Work requirements are a solution in search of a problem
The majority of Medicaid enrollees who are able to work, do so. Recent evidence confirms that almost 6 in 10 nonelderly, non-disabled Medicaid enrollees are working, while almost 8 in 10 are in working families. And of those who aren’t working, many are going to school to invest in their futures, or are at home taking care of young children or sick family members.
Medicaid already helps individuals work
Not only are most Medicaid enrollees in working households but Medicaid already helps enrollees gain and maintain their employment, making work requirements that cause people to lose Medicaid coverage potentially counterproductive. Healthy individuals are more likely to work, and enrollment in health coverage has been shown to be a significant factor in helping individuals find jobs. For example, after Ohio expanded Medicaid, over 75 percent of enrollees looking for work stated having health coverage made it easier for them to search for employment because it helped them receive treatment for chronic conditions that previously hindered their ability to work or look for work.

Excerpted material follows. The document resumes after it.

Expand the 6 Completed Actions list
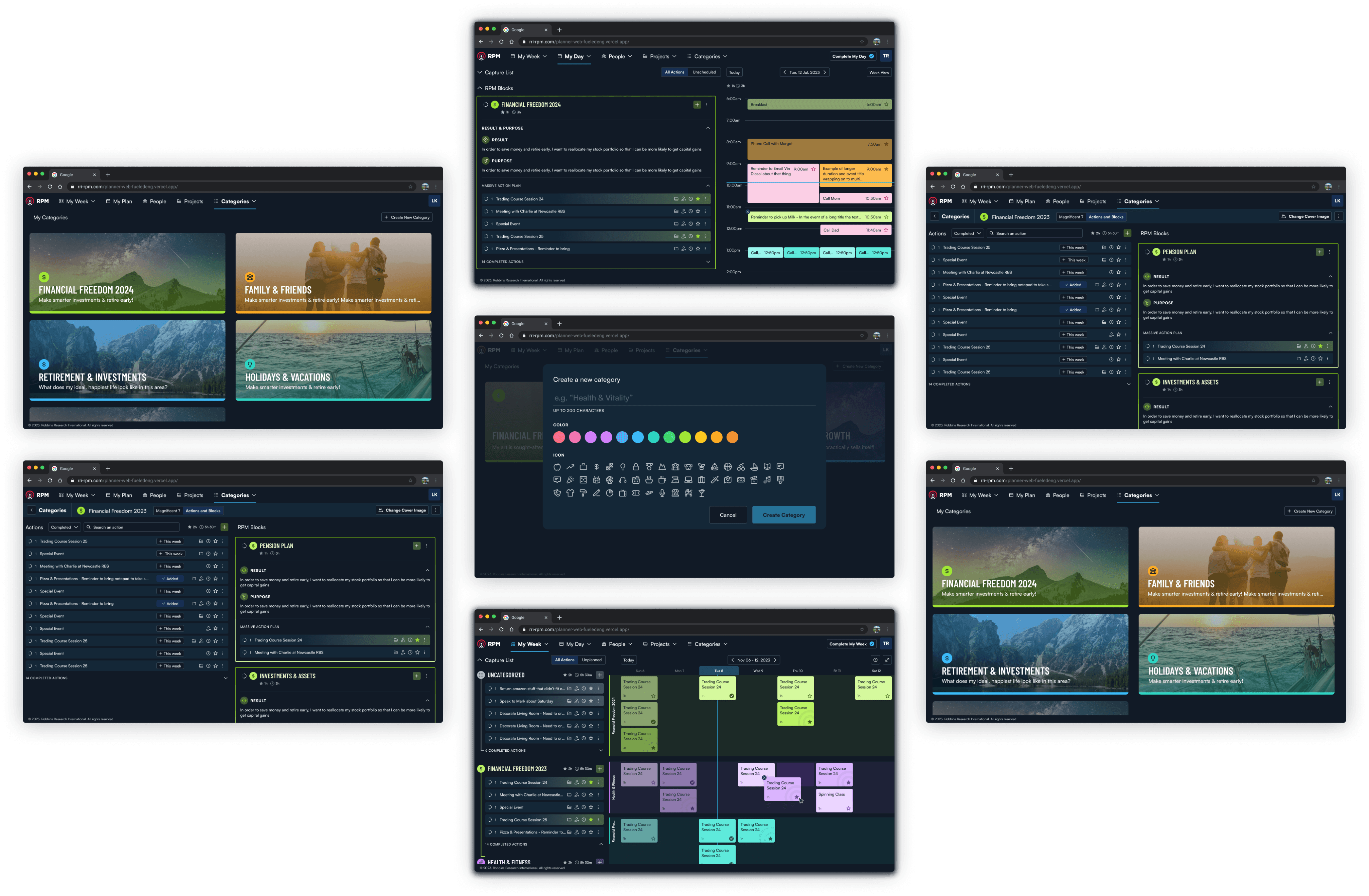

Work requirements may in fact reduce someone’s ability to work by steadily putting health coverage out of reach for those who are out of work, causing health problems to arise or worsen. In the letter released today, CMS makes the case for work requirements by referencing Medicaid’s history of supporting individuals with work, such as the Medicaid Buy-In program that allows individuals with disabilities to maintain Medicaid while working. However, this logic could not be more twisted. Helping individuals work by allowing them to keep their Medicaid coverage as they earn higher incomes is the exact opposite of what work requirements will accomplish, which is taking health coverage away from individuals at the times when they aren’t working.

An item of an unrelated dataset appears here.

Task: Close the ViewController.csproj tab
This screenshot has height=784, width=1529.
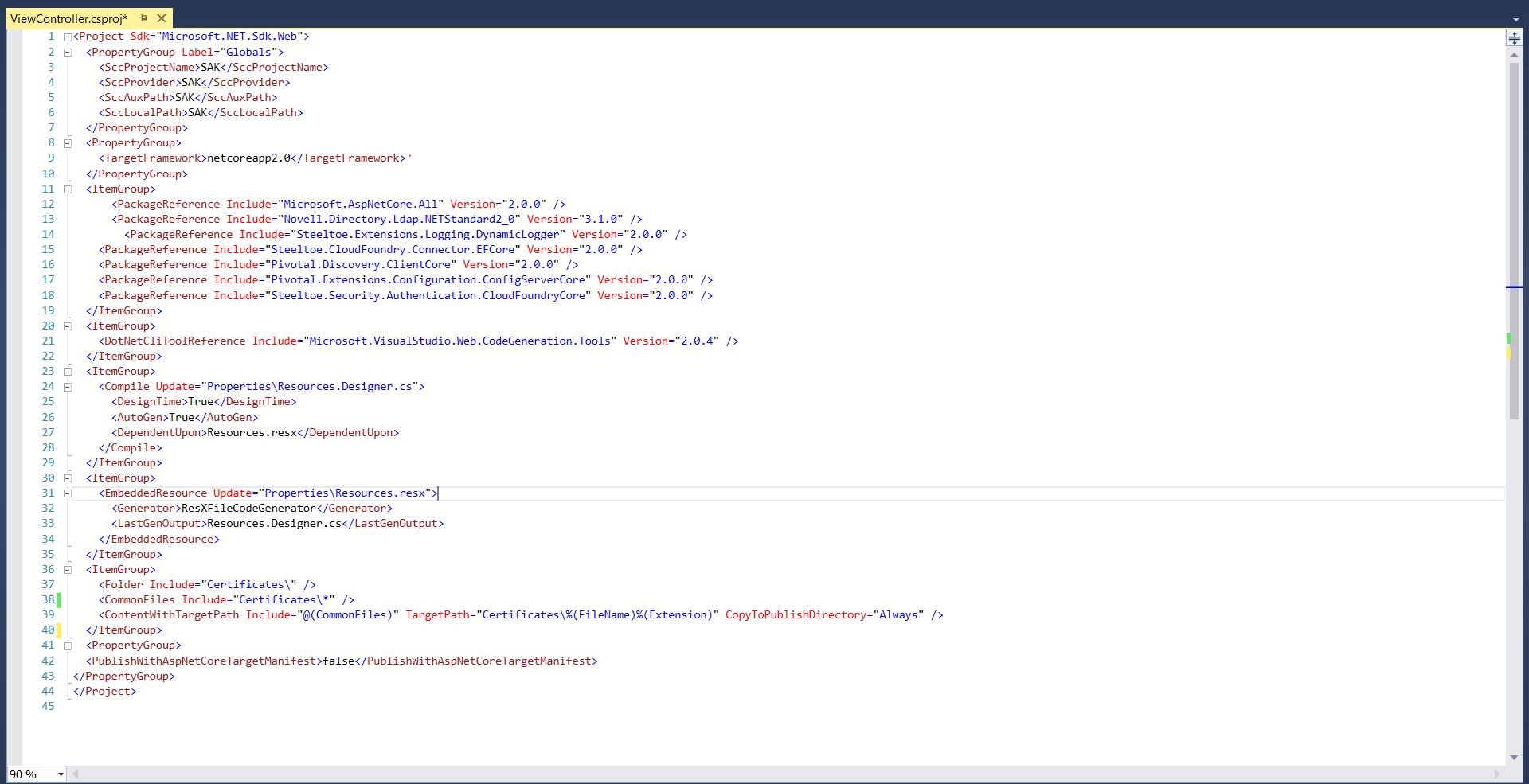Action: (162, 18)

Work requirements will impose administrative burdens and increase costs on states and beneficiaries
Tracking and verifying whether Medicaid beneficiaries are working will require upfront investments from state Medicaid programs to set up the processes, technological infrastructure, staffing and other elements needed, and add significant ongoing administrative costs to states’ budgets. Moreover, enrollees will also have the increased administrative burden of needing to submit verifying documentation to prove they’re either meeting the work requirement or are eligible for an exemption. These paperwork requirements are unjust barriers to place between these individuals and their care.
At the end of the day, work requirements don’t promote work – they merely take health coverage away from low-income people. After spending the last year trying to take health care away through multiple attempts to repeal the Affordable Care Act and cut Medicaid, the Trump administration has now turned to state Medicaid waivers in a blatant attempt to place barriers between people and the health care they need. It’s a grave disappointment that both the Administration and CMS have taken this new direction with Medicaid.